The Fiesta Bowl game and its many related events have become a football extravaganza that kicks off the new year for the Phoenix area with national publicity and a hefty economic boost.
But over the past three years, the Fiesta Bowl has also become the source of continuous embarrassment in the Valley of the Sun, for bowl officials, civic boosters and state legislators, as well. And it isn’t over.
The parade of bad news began in December 2009, when the Arizona Republic exposed the Fiesta Bowl’s scheme of urging employees to make campaign contributions and then illegally reimbursing them. In March 2011, a special investigative committee revealed that the bowl had showered elected officials, mostly legislators, with lavish gifts.
That May, the Fiesta Bowl was fined $1 million by the organization that runs the biggest bowls, and put on one-year probation by the National Collegiate Athletic Association. Fiesta Bowl CEO John Junker, who was fired, and five other bowl employees have pleaded guilty to involvement in the illegal reimbursements. A lobbyist pleaded guilty to disclosure violations over a trip by legislators.

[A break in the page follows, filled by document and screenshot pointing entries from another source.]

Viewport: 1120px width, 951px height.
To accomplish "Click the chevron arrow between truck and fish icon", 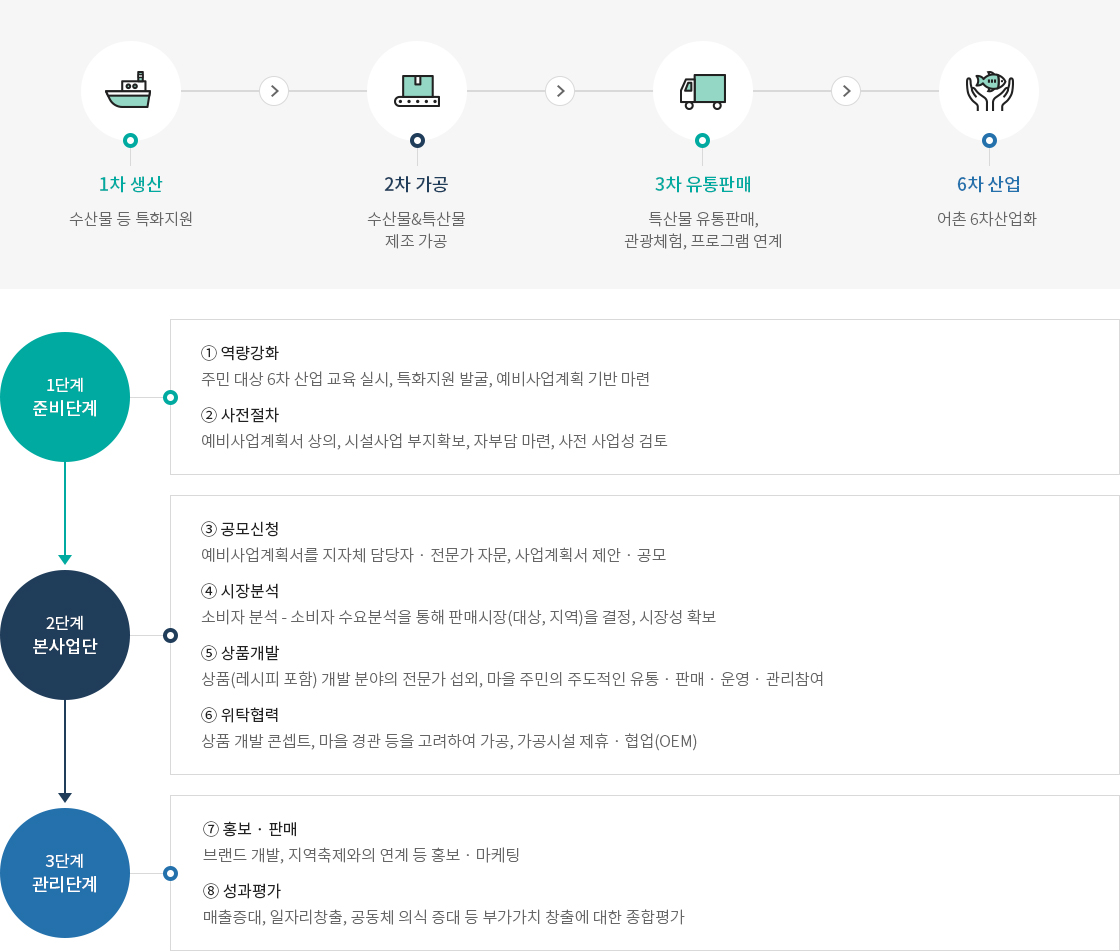I will [846, 91].
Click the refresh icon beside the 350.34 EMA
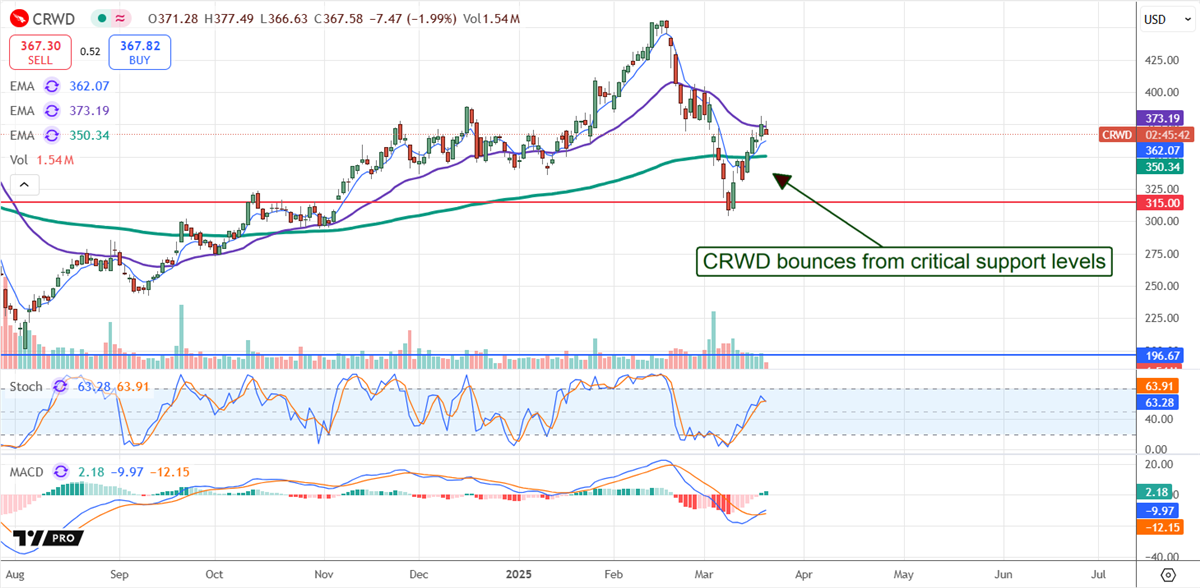This screenshot has width=1200, height=588. click(x=51, y=135)
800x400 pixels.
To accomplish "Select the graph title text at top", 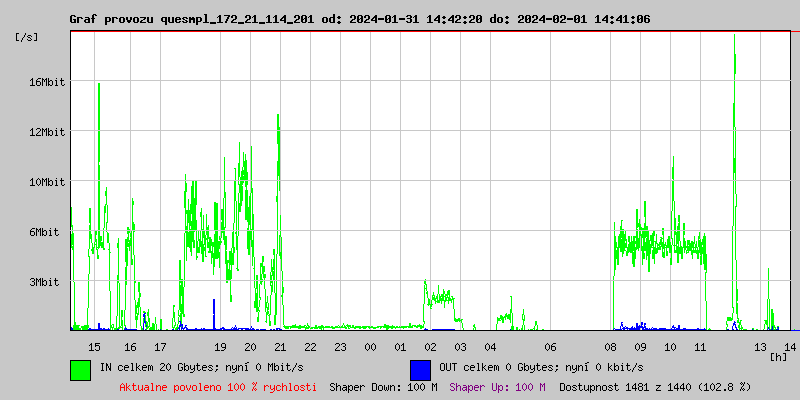I will pyautogui.click(x=360, y=19).
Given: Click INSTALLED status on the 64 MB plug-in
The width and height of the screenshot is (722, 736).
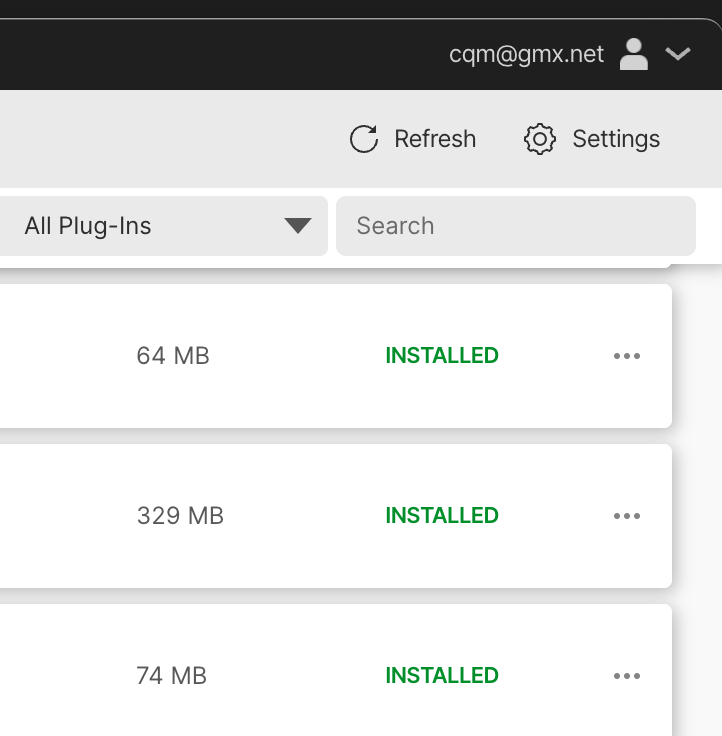Looking at the screenshot, I should pos(442,356).
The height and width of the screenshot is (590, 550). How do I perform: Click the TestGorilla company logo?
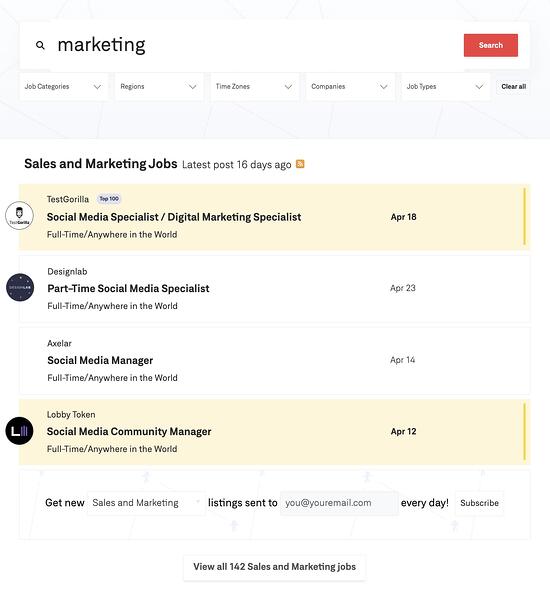pyautogui.click(x=20, y=216)
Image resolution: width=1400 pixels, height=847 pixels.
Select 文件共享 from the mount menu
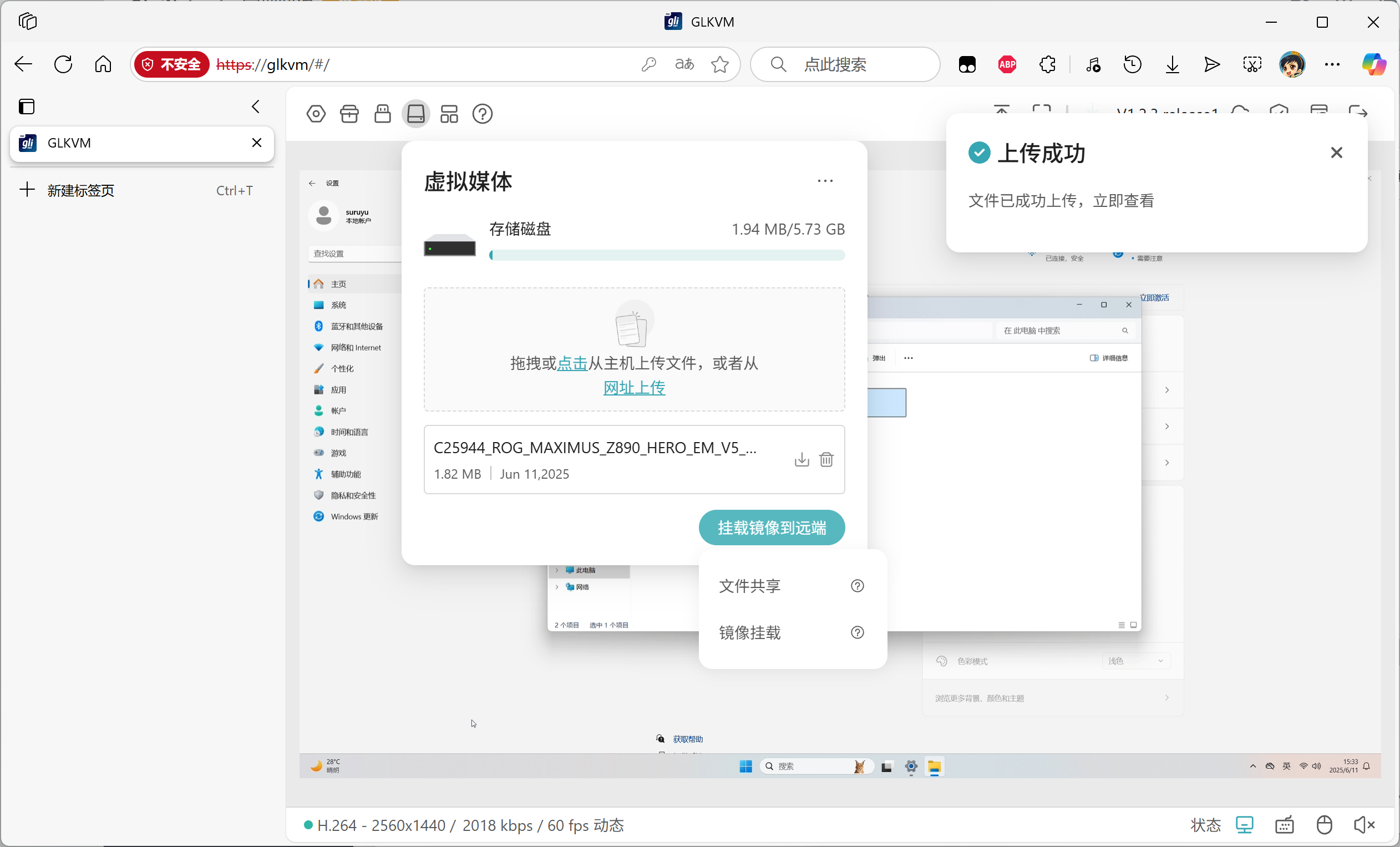[x=749, y=586]
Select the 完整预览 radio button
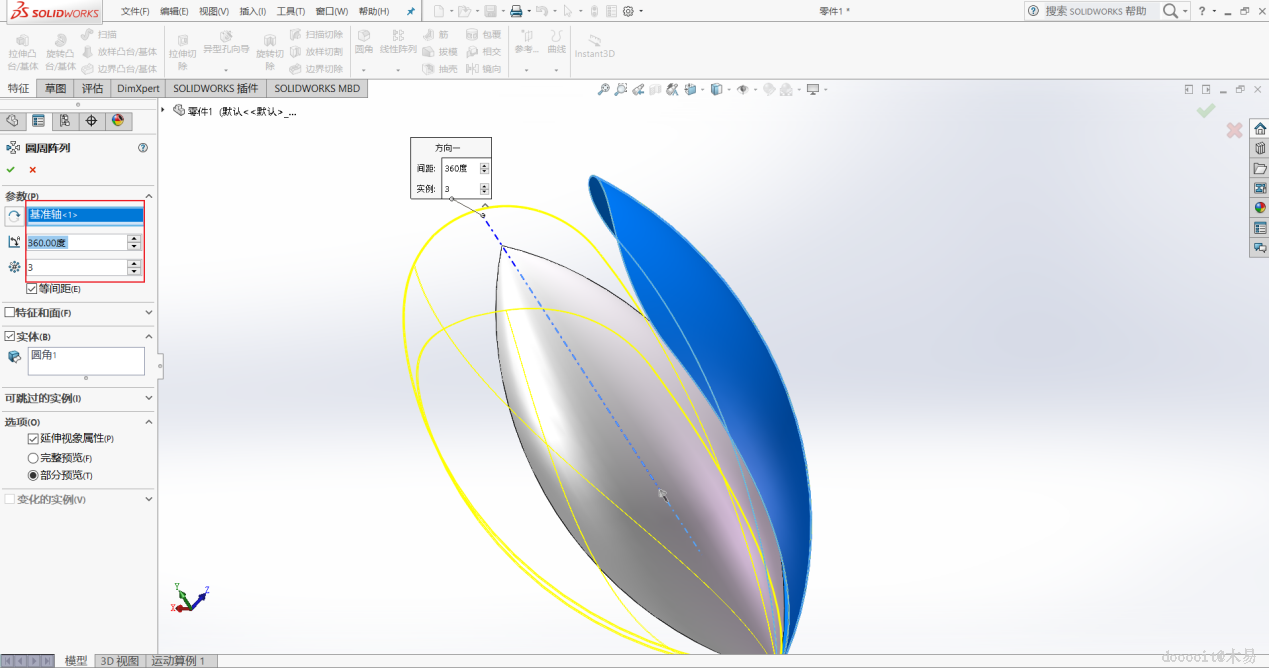 [33, 457]
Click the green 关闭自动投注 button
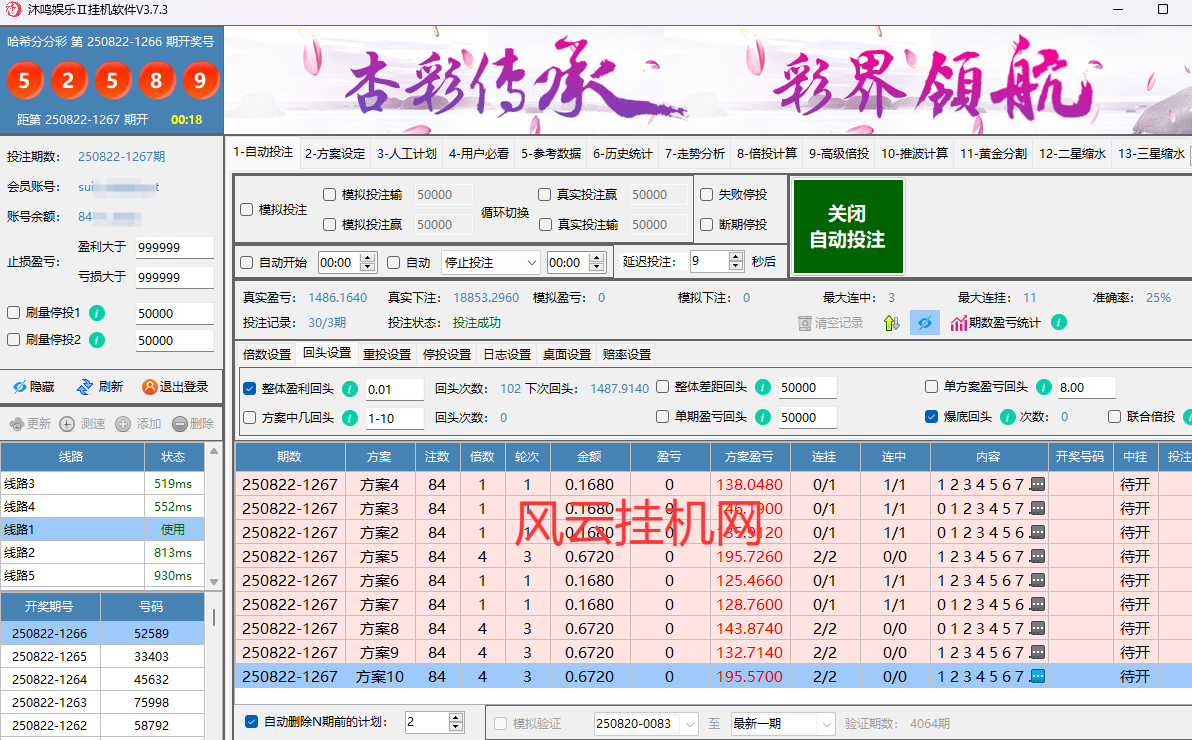Screen dimensions: 1192x740 coord(847,227)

Now, as the 2013 state legislative session approaches, many Arizonans believe the Legislature has not one Fiesta Bowl scandal, but two.
The first is the tale of freebies: tickets to high-profile football games and bowl-paid jaunts around the country that dozens of legislators took from at least 2003 to 2010, often with family members in tow. The second is whether lawmakers intend to do anything about the behavior that was uncovered, or just carry on as if nothing ever happened.